**TASK TO CARRY OUT**
Your answer should consist of the lines below that hold the word "height".

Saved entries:
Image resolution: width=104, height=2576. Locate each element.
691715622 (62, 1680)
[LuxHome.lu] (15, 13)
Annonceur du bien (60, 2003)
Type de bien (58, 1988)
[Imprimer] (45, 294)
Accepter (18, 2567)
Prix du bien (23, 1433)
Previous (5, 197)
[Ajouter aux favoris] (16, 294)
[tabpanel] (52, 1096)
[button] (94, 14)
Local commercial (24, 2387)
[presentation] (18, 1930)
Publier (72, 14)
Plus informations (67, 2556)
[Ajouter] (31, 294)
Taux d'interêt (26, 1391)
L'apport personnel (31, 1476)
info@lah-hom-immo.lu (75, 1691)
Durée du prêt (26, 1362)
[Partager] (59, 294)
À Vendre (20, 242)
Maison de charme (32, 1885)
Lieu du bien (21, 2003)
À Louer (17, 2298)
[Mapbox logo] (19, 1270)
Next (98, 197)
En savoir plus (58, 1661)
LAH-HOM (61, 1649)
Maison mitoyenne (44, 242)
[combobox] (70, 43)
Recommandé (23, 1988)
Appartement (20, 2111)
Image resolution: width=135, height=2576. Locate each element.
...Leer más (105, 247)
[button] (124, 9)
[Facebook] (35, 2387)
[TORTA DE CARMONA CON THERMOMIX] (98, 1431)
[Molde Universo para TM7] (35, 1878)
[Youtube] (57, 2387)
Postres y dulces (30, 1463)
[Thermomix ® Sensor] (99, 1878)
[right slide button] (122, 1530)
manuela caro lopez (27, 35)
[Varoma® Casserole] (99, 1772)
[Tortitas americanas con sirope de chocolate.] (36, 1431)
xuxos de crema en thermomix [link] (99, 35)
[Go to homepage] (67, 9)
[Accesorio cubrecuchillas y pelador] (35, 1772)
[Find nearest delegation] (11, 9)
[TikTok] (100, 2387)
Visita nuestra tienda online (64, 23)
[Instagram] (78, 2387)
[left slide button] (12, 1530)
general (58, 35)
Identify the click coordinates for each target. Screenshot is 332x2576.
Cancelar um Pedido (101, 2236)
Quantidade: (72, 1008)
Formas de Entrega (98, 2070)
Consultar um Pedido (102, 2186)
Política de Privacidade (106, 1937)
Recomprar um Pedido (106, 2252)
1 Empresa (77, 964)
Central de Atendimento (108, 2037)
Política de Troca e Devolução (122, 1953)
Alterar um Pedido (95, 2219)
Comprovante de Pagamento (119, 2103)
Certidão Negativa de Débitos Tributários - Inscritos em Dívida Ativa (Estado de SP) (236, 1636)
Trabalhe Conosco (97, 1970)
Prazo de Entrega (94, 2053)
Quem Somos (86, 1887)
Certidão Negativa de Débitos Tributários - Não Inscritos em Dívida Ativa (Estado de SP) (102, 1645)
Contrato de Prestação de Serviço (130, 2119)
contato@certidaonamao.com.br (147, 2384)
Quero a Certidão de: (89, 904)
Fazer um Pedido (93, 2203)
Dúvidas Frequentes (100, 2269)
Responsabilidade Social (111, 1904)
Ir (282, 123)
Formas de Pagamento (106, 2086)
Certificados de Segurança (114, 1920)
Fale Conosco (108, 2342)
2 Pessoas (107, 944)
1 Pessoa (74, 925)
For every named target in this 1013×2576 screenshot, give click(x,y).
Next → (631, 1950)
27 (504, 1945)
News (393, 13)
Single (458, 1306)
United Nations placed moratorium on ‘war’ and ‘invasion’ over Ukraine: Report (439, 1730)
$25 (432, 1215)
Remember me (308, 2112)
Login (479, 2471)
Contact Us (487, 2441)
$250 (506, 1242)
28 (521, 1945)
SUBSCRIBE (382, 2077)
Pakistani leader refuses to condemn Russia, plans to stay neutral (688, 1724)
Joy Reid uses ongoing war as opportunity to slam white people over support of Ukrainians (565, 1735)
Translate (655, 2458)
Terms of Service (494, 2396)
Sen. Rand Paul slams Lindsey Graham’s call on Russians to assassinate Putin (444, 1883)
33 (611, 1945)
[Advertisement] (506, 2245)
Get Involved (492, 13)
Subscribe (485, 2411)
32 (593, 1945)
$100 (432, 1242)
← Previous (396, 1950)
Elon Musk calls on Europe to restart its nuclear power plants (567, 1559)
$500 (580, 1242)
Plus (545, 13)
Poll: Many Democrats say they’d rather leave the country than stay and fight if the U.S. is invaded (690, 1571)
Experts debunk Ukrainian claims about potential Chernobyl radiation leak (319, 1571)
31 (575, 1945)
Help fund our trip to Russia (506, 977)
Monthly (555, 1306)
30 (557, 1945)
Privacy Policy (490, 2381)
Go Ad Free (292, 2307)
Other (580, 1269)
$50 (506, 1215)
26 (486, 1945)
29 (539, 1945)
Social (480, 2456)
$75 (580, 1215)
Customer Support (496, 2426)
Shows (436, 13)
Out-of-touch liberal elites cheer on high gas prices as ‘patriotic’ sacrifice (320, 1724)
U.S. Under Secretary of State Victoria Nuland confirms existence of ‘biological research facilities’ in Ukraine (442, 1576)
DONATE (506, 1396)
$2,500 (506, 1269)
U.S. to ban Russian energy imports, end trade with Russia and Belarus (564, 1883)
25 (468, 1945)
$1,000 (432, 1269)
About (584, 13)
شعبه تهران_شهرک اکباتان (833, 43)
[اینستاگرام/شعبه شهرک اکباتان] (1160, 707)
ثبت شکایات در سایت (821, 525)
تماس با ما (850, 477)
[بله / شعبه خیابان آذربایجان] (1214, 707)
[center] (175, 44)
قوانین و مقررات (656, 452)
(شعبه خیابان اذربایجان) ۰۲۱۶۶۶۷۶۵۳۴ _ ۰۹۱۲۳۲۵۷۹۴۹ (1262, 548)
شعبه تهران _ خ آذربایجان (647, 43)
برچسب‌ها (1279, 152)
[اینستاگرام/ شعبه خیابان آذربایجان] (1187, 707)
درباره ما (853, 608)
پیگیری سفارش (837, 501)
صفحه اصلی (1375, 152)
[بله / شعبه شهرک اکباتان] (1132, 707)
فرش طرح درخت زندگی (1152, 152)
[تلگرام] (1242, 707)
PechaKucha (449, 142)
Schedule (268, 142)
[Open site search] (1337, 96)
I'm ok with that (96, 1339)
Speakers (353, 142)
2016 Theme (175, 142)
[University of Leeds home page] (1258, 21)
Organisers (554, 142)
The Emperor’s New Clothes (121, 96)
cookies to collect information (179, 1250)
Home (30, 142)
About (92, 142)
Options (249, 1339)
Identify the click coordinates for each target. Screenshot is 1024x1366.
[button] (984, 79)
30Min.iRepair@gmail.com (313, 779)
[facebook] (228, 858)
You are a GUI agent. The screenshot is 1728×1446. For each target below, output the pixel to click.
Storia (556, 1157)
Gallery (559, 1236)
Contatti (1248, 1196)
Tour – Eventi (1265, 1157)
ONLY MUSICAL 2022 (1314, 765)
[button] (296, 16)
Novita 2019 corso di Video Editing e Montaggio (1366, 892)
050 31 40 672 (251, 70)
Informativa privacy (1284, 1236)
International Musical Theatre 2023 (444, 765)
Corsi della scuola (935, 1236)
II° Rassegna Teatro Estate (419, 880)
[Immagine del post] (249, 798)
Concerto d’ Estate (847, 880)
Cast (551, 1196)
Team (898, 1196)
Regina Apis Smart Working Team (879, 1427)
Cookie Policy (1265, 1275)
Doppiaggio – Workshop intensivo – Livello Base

**WORKED SOLUTION**
Image resolution: width=104, height=2576. Locate each element.
Image resolution: width=135, height=2576. Locate each element.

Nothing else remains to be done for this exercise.